Records excerpted from a collection:

☆ ☆ ☆

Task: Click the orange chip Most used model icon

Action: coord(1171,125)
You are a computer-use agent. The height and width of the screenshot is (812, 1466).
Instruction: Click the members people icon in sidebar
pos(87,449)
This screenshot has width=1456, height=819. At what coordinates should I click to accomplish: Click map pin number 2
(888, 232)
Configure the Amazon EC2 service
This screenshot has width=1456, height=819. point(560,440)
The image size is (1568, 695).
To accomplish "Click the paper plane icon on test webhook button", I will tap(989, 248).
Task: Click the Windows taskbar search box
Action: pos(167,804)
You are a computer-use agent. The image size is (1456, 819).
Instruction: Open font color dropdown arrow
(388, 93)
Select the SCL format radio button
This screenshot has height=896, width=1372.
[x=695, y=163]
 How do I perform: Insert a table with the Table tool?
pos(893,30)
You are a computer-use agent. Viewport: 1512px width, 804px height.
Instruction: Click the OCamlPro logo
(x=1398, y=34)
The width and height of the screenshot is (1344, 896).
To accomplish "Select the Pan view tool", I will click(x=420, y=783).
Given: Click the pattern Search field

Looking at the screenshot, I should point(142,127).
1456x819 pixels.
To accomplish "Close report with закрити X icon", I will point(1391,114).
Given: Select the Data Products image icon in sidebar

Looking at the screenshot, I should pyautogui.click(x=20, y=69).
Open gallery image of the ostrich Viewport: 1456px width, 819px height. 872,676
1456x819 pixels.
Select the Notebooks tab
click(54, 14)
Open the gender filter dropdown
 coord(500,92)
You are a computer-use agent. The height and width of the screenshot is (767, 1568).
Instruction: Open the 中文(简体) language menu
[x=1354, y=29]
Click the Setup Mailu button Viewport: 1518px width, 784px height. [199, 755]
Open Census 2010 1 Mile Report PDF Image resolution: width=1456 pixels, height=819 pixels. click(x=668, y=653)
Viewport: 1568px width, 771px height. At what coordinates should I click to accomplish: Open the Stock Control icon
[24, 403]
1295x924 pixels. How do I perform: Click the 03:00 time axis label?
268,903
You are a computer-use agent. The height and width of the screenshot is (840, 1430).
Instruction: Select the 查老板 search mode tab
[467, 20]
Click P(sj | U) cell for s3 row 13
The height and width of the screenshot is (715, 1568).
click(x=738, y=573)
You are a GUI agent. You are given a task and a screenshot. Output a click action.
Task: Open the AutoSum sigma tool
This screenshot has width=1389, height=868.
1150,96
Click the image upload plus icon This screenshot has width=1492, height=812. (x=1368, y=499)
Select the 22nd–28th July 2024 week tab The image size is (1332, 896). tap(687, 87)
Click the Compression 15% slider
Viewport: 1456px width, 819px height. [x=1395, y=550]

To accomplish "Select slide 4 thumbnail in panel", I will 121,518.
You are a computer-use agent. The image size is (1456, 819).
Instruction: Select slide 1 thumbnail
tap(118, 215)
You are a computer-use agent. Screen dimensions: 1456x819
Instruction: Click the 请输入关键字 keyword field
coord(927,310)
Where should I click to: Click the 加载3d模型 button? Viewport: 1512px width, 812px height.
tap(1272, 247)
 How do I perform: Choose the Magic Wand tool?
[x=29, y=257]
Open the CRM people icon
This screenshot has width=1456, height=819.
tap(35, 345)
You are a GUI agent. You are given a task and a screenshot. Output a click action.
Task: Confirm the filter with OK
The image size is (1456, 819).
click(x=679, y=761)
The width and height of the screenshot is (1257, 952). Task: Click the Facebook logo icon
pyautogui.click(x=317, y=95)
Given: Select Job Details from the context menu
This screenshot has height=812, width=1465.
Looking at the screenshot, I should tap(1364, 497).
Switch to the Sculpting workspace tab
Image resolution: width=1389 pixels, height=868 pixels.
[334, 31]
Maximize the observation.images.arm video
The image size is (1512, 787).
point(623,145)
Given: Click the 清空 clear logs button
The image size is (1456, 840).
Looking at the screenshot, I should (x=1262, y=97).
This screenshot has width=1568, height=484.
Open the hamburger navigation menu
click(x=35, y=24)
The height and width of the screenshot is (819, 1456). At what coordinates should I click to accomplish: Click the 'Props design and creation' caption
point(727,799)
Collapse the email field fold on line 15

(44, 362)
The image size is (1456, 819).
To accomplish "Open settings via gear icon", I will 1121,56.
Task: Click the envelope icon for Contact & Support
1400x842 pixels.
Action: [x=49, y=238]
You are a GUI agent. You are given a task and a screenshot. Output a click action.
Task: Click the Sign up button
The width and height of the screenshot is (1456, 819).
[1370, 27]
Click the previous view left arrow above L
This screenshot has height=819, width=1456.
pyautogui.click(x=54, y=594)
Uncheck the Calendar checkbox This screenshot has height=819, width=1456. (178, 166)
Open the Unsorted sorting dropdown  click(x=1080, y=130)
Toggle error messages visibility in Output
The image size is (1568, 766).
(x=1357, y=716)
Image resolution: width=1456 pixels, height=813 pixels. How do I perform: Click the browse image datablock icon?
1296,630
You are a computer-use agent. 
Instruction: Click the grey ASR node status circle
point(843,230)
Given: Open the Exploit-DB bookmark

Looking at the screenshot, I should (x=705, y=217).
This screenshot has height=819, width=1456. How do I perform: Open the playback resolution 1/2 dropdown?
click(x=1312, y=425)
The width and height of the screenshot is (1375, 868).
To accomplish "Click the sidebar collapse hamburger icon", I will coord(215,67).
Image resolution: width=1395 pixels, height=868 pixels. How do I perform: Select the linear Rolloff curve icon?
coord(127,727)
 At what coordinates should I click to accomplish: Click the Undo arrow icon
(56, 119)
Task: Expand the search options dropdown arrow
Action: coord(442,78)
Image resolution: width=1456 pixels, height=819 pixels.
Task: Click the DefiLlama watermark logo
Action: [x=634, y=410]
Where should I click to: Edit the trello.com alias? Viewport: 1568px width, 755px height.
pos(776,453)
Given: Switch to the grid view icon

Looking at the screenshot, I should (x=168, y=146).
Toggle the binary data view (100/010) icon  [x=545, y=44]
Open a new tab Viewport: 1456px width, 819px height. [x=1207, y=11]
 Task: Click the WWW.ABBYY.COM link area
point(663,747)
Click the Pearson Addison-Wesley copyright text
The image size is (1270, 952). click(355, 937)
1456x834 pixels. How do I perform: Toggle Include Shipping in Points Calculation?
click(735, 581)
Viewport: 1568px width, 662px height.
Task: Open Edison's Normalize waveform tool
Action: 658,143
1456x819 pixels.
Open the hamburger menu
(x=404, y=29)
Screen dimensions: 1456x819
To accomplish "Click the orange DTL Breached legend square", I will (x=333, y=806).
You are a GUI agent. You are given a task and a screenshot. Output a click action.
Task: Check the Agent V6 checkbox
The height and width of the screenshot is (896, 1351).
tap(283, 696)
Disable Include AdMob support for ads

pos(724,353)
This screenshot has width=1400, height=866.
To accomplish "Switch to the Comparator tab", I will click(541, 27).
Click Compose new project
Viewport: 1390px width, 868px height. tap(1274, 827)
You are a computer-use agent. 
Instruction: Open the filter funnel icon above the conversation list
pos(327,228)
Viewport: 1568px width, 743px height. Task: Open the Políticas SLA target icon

☆ ☆ ☆

Problem details: Retyping every entry exactly is the whole of the task.

Response:
Task: Click the orange chip Most used model icon

Action: coord(1171,125)
You are a computer-use agent. The height and width of the screenshot is (812, 1466).
Instruction: Click the members people icon in sidebar
pos(87,449)
This screenshot has width=1456, height=819. At what coordinates should I click to accomplish: Click map pin number 2
(888, 232)
Configure the Amazon EC2 service
This screenshot has width=1456, height=819. point(560,440)
The image size is (1568, 695).
To accomplish "Click the paper plane icon on test webhook button", I will tap(989, 248).
Task: Click the Windows taskbar search box
Action: pos(167,804)
You are a computer-use agent. The image size is (1456, 819).
Instruction: Open font color dropdown arrow
(388, 93)
Select the SCL format radio button
This screenshot has height=896, width=1372.
[x=695, y=163]
 How do I perform: Insert a table with the Table tool?
pos(893,30)
You are a computer-use agent. Viewport: 1512px width, 804px height.
Instruction: Click the OCamlPro logo
(x=1398, y=34)
The width and height of the screenshot is (1344, 896).
To accomplish "Select the Pan view tool", I will click(x=420, y=783).
Given: Click the pattern Search field

Looking at the screenshot, I should point(142,127).
1456x819 pixels.
To accomplish "Close report with закрити X icon", I will point(1391,114).
Given: Select the Data Products image icon in sidebar

Looking at the screenshot, I should pyautogui.click(x=20, y=69).
Open gallery image of the ostrich Viewport: 1456px width, 819px height. 872,676
1456x819 pixels.
Select the Notebooks tab
click(54, 14)
Open the gender filter dropdown
 coord(500,92)
You are a computer-use agent. The height and width of the screenshot is (767, 1568).
Instruction: Open the 中文(简体) language menu
[x=1354, y=29]
Click the Setup Mailu button Viewport: 1518px width, 784px height. [199, 755]
Open Census 2010 1 Mile Report PDF Image resolution: width=1456 pixels, height=819 pixels. click(x=668, y=653)
Viewport: 1568px width, 771px height. At what coordinates should I click to accomplish: Open the Stock Control icon
[24, 403]
1295x924 pixels. How do I perform: Click the 03:00 time axis label?
268,903
You are a computer-use agent. The height and width of the screenshot is (840, 1430).
Instruction: Select the 查老板 search mode tab
[467, 20]
Click P(sj | U) cell for s3 row 13
The height and width of the screenshot is (715, 1568).
click(x=738, y=573)
You are a GUI agent. You are given a task and a screenshot. Output a click action.
Task: Open the AutoSum sigma tool
This screenshot has width=1389, height=868.
1150,96
Click the image upload plus icon This screenshot has width=1492, height=812. (x=1368, y=499)
Select the 22nd–28th July 2024 week tab The image size is (1332, 896). tap(687, 87)
Click the Compression 15% slider
Viewport: 1456px width, 819px height. [x=1395, y=550]

To accomplish "Select slide 4 thumbnail in panel", I will 121,518.
You are a computer-use agent. The image size is (1456, 819).
Instruction: Select slide 1 thumbnail
tap(118, 215)
You are a computer-use agent. Screen dimensions: 1456x819
Instruction: Click the 请输入关键字 keyword field
coord(927,310)
Where should I click to: Click the 加载3d模型 button? Viewport: 1512px width, 812px height.
tap(1272, 247)
 How do I perform: Choose the Magic Wand tool?
[x=29, y=257]
Open the CRM people icon
This screenshot has width=1456, height=819.
tap(35, 345)
You are a GUI agent. You are given a task and a screenshot. Output a click action.
Task: Confirm the filter with OK
The image size is (1456, 819).
click(x=679, y=761)
The width and height of the screenshot is (1257, 952). Task: Click the Facebook logo icon
pyautogui.click(x=317, y=95)
Given: Select Job Details from the context menu
This screenshot has height=812, width=1465.
Looking at the screenshot, I should tap(1364, 497).
Switch to the Sculpting workspace tab
Image resolution: width=1389 pixels, height=868 pixels.
[334, 31]
Maximize the observation.images.arm video
The image size is (1512, 787).
point(623,145)
Given: Click the 清空 clear logs button
The image size is (1456, 840).
Looking at the screenshot, I should (x=1262, y=97).
This screenshot has width=1568, height=484.
Open the hamburger navigation menu
click(x=35, y=24)
The height and width of the screenshot is (819, 1456). At what coordinates should I click to accomplish: Click the 'Props design and creation' caption
point(727,799)
Collapse the email field fold on line 15

(44, 362)
The image size is (1456, 819).
To accomplish "Open settings via gear icon", I will 1121,56.
Task: Click the envelope icon for Contact & Support
1400x842 pixels.
Action: [x=49, y=238]
You are a GUI agent. You are given a task and a screenshot. Output a click action.
Task: Click the Sign up button
The width and height of the screenshot is (1456, 819).
[1370, 27]
Click the previous view left arrow above L
This screenshot has height=819, width=1456.
pyautogui.click(x=54, y=594)
Uncheck the Calendar checkbox This screenshot has height=819, width=1456. (178, 166)
Open the Unsorted sorting dropdown  click(x=1080, y=130)
Toggle error messages visibility in Output
The image size is (1568, 766).
(x=1357, y=716)
Image resolution: width=1456 pixels, height=813 pixels. How do I perform: Click the browse image datablock icon?
1296,630
You are a computer-use agent. 
Instruction: Click the grey ASR node status circle
point(843,230)
Given: Open the Exploit-DB bookmark

Looking at the screenshot, I should (x=705, y=217).
This screenshot has height=819, width=1456. How do I perform: Open the playback resolution 1/2 dropdown?
click(x=1312, y=425)
The width and height of the screenshot is (1375, 868).
To accomplish "Click the sidebar collapse hamburger icon", I will coord(215,67).
Image resolution: width=1395 pixels, height=868 pixels. How do I perform: Select the linear Rolloff curve icon?
coord(127,727)
 At what coordinates should I click to accomplish: Click the Undo arrow icon
(56, 119)
Task: Expand the search options dropdown arrow
Action: coord(442,78)
Image resolution: width=1456 pixels, height=819 pixels.
Task: Click the DefiLlama watermark logo
Action: [x=634, y=410]
Where should I click to: Edit the trello.com alias? Viewport: 1568px width, 755px height.
pos(776,453)
Given: Switch to the grid view icon

Looking at the screenshot, I should (x=168, y=146).
Toggle the binary data view (100/010) icon  [x=545, y=44]
Open a new tab Viewport: 1456px width, 819px height. [x=1207, y=11]
 Task: Click the WWW.ABBYY.COM link area
point(663,747)
Click the Pearson Addison-Wesley copyright text
The image size is (1270, 952). click(355, 937)
1456x834 pixels. How do I perform: Toggle Include Shipping in Points Calculation?
click(735, 581)
Viewport: 1568px width, 662px height.
Task: Open Edison's Normalize waveform tool
Action: 658,143
1456x819 pixels.
Open the hamburger menu
(x=404, y=29)
Screen dimensions: 1456x819
To accomplish "Click the orange DTL Breached legend square", I will (x=333, y=806).
You are a GUI agent. You are given a task and a screenshot. Output a click action.
Task: Check the Agent V6 checkbox
The height and width of the screenshot is (896, 1351).
tap(283, 696)
Disable Include AdMob support for ads

pos(724,353)
This screenshot has width=1400, height=866.
To accomplish "Switch to the Comparator tab", I will click(541, 27).
Click Compose new project
Viewport: 1390px width, 868px height. tap(1274, 827)
You are a computer-use agent. 
Instruction: Open the filter funnel icon above the conversation list
pos(327,228)
Viewport: 1568px width, 743px height. Task: Open the Políticas SLA target icon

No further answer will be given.